Methods: We conducted a retrospective observational study using deidentified electronic health records from the TriNetX platform, encompassing over 135 million patients aged 0-89 (years: 2016-2024). Incidence rates for Y62-Y69-coded events were analysed globally and across four regional networks, USA, Europe-Middle East-Africa (EMEA), Asia-Pacific (APAC) and Latin America (LATAM), with additional sensitivity analyses in cardiovascular (ICD-10: I00-I99) and oncological (ICD-10: C00-D49) cohorts. Temporal trends were explored descriptively using polynomial regression (for visual pattern illustration) and the Mann-Kendall trend test.

Findings: Globally, Y62-Y69 incidence rates increased from 0.04 to 0.09 per 100 000 patients between 2016 and 2024 (125% increase), with inflection in the early postpandemic phase. EMEA exhibited the steepest rise (414%), followed by APAC (225%). The USA showed a non-linear pattern detectable only through polynomial modelling. LATAM and APAC trends lacked statistical significance, likely due to high year-to-year variability. Sensitivity analyses in the disease-specific cohorts reflected similar patterns, reinforcing the consistency of findings.
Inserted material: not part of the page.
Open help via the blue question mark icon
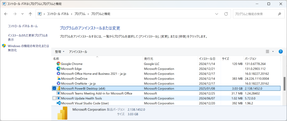This screenshot has height=121, width=287. tap(281, 52)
Interpretation: This is the first global, real-world analysis of ICD-10 Y62-Y69-coded adverse events. The findings reveal a notable postpandemic escalation in procedural harm, underscoring the fragility of safety systems under operational stress. Regional heterogeneity and non-linear trajectories highlight the importance of locally tailored interventions and the need to reinvigorate global patient safety efforts.

Data Availability Statement: All data were extracted from the TriNetX Global Collaborative Network. Aggregated incidence rates and the R code used for statistical analysis are provided in online supplemental file 2.